So far this is all common sense, but it could also be the beginning of the end of West rule over history as we know it, at least in the Kantian or Hegelian sense, because if the last 400 years of Cultural Studies were created by a language trick and lazy, all-too-convenient translations, than we scholars of the 21st century from east and west have to come together for a revision-lesson.
But for now back to the earlier centuries. By calling all foreign traditions ‘Religionen,’ all foreign thinkers ‘Philosophen,’ all spiritual leaders ‘Heilige,’ the perfect illusion was provided that this is all under control, while at the same time reserving Germany the right to give the final explanation on history and human affairs.
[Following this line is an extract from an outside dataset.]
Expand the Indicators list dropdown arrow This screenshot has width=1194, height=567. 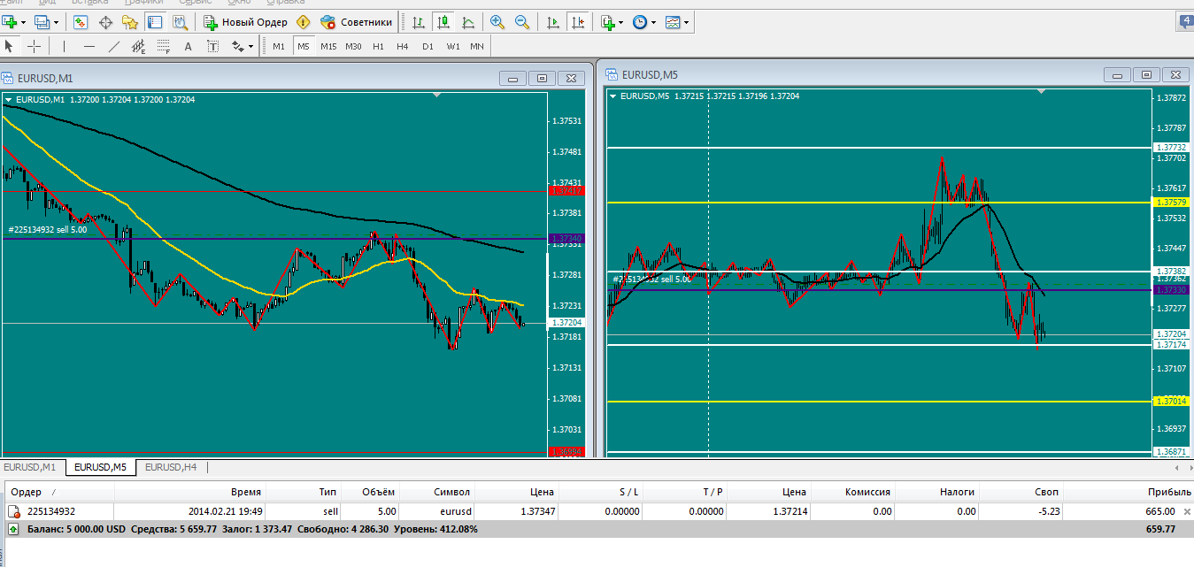[x=620, y=22]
The Germans did not even have to go and have a look any more what the British and French were doing in India and Indo-China.
The most prominent scholar in Indian Studies in Germany is Friedrich Max Mueller, who contributed to the Sacred Books of the East series, a 50-volume set of English translations of Asian religious writings. In European tradition, once a translation was published, for example Mueller’s The Upanishads (1879), it became the new ‘original’ for subsequent scholarship, just like the German Bible translation by Martin Luther in 1534 became ‘Die Bible’ (not just a ‘translation of the Bible,’ but The Bible) that whole Germany was now referring to.
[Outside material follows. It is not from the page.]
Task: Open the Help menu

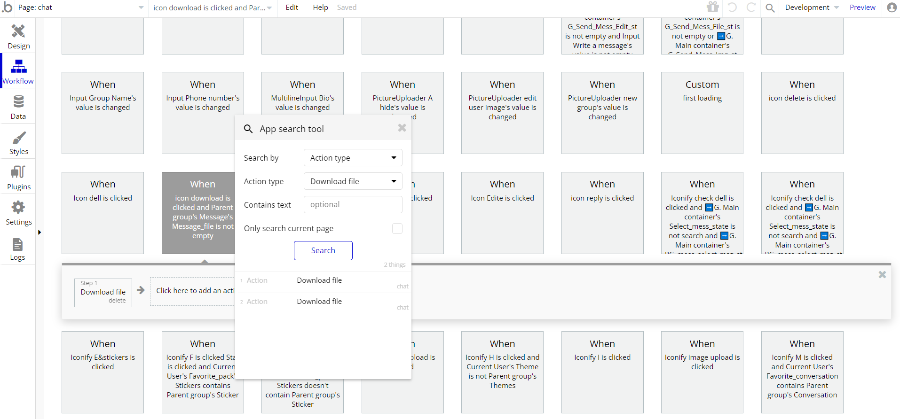Action: (320, 8)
Translations were considered enrichment for the target language; whereas in China any ancient Chinese text like Confucius’ Lun Yu (c. 475 – 221 BC) could still be read by modern scholars in the year 2000 AD because the Chinese writing system had not changed. Other cultures like the Hindu and Arabic ones also placed great value on the original language version of their sacred texts. The Koran was supposed to be read in Arabic; the Vedas in Sanskrit and so forth. Max Mueller did not directly enrich the German language with his translations because he published in English. The orientalist’s personal luck and international stardom started when he moved from Paris to Oxford and began his career – surrounded by Oxford University Sanskritists and strong ties to Indian scholarship as well as the East India Company, which had the largest collection of Sanskrit texts Mueller could wish for – as professional Indologist.
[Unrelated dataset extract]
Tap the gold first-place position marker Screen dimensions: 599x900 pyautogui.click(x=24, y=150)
The longer the orientalists and practitioners spent their time studying Oriental culture in Europe, the greater their disappointment when visiting the real India or China. Karl Eugen Neumann became an Indologist and Buddhist scholar, and only after he had published a couple of translations such as the Dhammapada (1893), he decided to visit the original country of Buddhism. First, he was delighted to be able to visit the original countries, India and Ceylon, that he – and the European thinkers – co-wrote them their history for. Upon his arrival however he felt exceedingly disappointed because the ‘European version of Buddhism’… well, it did not materialize that way.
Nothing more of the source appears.